- What you will do:
Lines from the one containing "This screenshot has" through the last line of the records below need to be repeated exactly; nothing else, and no pictures.

- Input for this task:

_ _ _

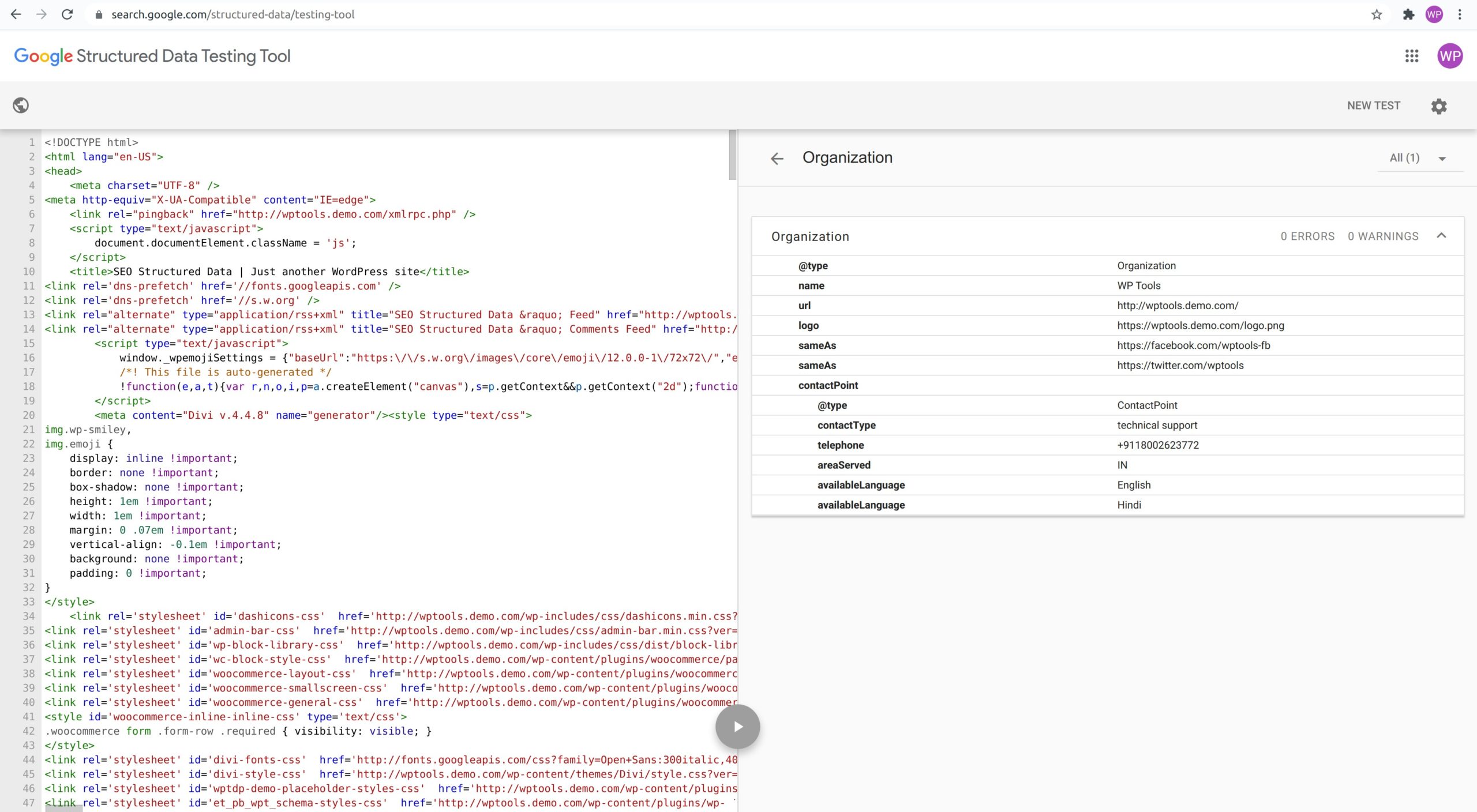Click the Google Structured Data Testing Tool logo
The image size is (1477, 812).
(152, 56)
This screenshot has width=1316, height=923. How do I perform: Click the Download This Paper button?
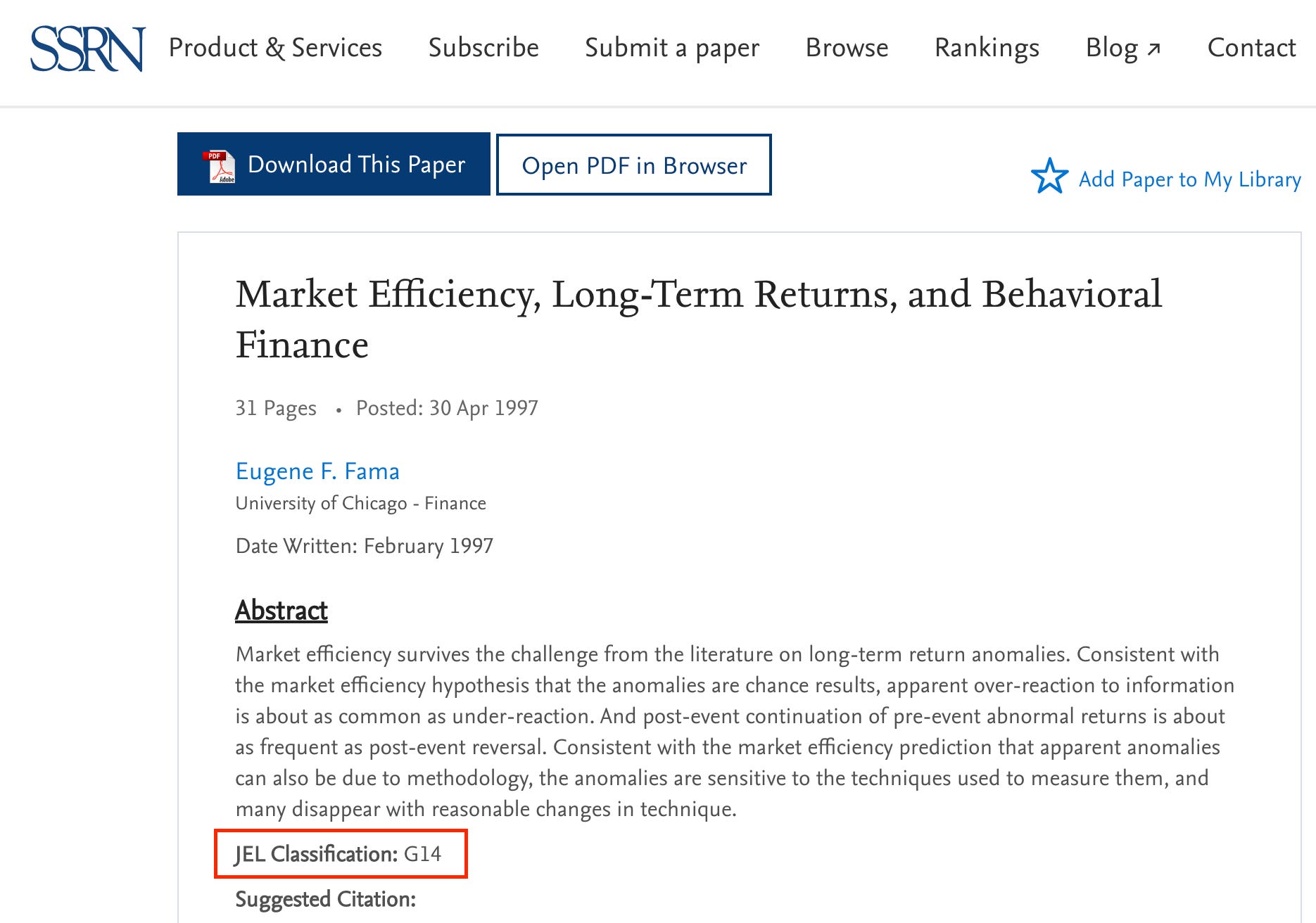click(x=334, y=163)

_ _ _

- Written response:
This screenshot has width=1316, height=923. How do I perform: Click the Download This Paper button?
click(x=334, y=163)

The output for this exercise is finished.